Fin janvier, et pendant une semaine, les visiteuses et visiteurs de la Manchester Art Gallery n'ont pas pu admirer dans la salle "Recherche de la beauté" du musée le tableau Hylas et les Nymphes du peintre britannique John Williams Waterhouse, mettant en scène de jeunes nymphes à la peau diaphane, chères au mouvement préraphaélite. La poitrine dénudée, leurs cheveux longs flottant autour d'elles, les jeunes filles cherchent à convaincre Hylas, l'écuyer d'Héraclès, de venir vivre avec elles.

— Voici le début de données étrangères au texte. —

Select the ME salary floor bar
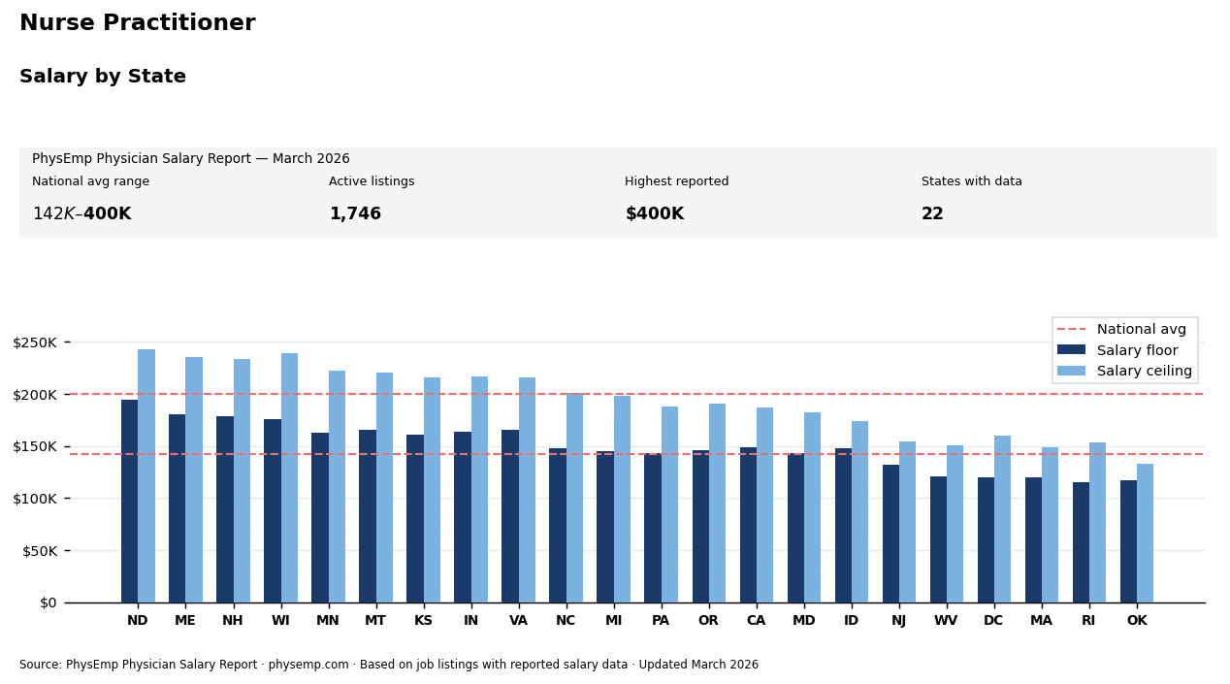 [178, 505]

À la place de cette huile sur toile datant de 1896, la direction du musée avait accroché un mot, expliquant pourquoi elle avait pris la décision de retirer l'oeuvre de sa collection :
"Cette galerie présente le corps des femmes soit en tant que 'forme passive décorative' soit en tant que 'femme fatale'. Remettons en cause ce vieux fantasme victorien !", peut-on lire. "Cette galerie existe dans un monde traversé par des questions de genre, de race, de sexualité et de classe qui nous affectent tous. Comment les oeuvres d'art peuvent-elles nous parler d'une façon plus contemporaine et pertinente ?", questionne encore le musée, qui a également laissé à disposition des visiteur.se.s des post-it afin qu'ils puissent révéler publiquement ce qu'ils pensaient de cette démarche, inédite dans le monde de l'art.
Et le moins que l'on puisse dire, c'est qu'ils n'ont pas goûté à l'originalité de l'initiative. Accusant le musée de "censurer" une oeuvre d'art sous le prétexte de susciter le débat, nombreux ont aussi dénoncé un coup de com' honteux qui sort l'oeuvre de Waterhouse de son contexte : dans la mythologie grecque, les nymphes de Pégaé sont loin d'être des "formes passives décoratives" ou des "femmes fatales". Éprises d'Hylas, elles le changent en écho pour qu'il ne soit pas retrouvé par Héraclès. Ce sont elles qui sont les protagonistes du tableau, non Hylas.
Le débat, très vif, autour de la censure de l'art au nom de la "bien-pensance" s'est aussi poursuivi sur Twitter, où de nombreux internautes ont partagé une pétition réclamant le retour du tableau.
Leur combat a fini par payer puisqu'une semaine plus tard, Hylas et les Nymphes était de nouveau accroché au milieu des autres oeuvres abritées dans cette salle du musée. La direction du musée a souhaité remercier leur public pour leurs "fantastiques réactions" suite à la disparition du tableau. Cité par The Guardian, Clare Gannawat, conservatrices des arts contemporains à la Manchester Art Gallery a rappelé que le but du retrait de la peinture de Waterhouse avait eu pour but de provoquer un débat autour de la place et de la représentation des femmes dans l'art, pas de censurer. "Il ne s'agissait pas de nier l'existence d'oeuvres d'art particulières."
Et d'expliquer que l'existence même d'une salle "Recherche de la beauté au sein du musée est problématique puisque n'y sont exposées que des oeuvres de maîtres – tous des hommes – de la fin du XIXe siècle montrant leur vision de la beauté féminine : forcément jeune, dénudée et innocente. À l'heure actuelle, après le déferlement #MeToo et le lancement du mouvement Time's Up, cette vision figée de la beauté est dépassée, juge la conservatrice, qui souhaitait simplement susciter le débat.
D'ailleurs, nous apprend The Guardian, le retrait d'Hylas et les Nymphes a savamment été mis en scène pour faire la promotion de la rétrospective que consacrera prochainement la Manchester Art Gallery à l'oeuvre de Sonia Boyce, une artiste plasticienne qui ne cesse depuis des années de vouloir questionner le pouvoir du "voir" et du "montrer". Les Inrocks rappellent ainsi qu'en 1995, Sonia Boyce avait recouvert de papier noir tout une exposition du Brighton Museum & Art Gallery. Les oeuvres n'étaient visibles que par des petits trous crées sur la surface et qui ne laissaient entrapercevoir que les détails.
La rétrospective Sonia Boyce débutera le 23 mars prochain à la Manchester Art Gallery et devrait, une fois encore, susciter le débat.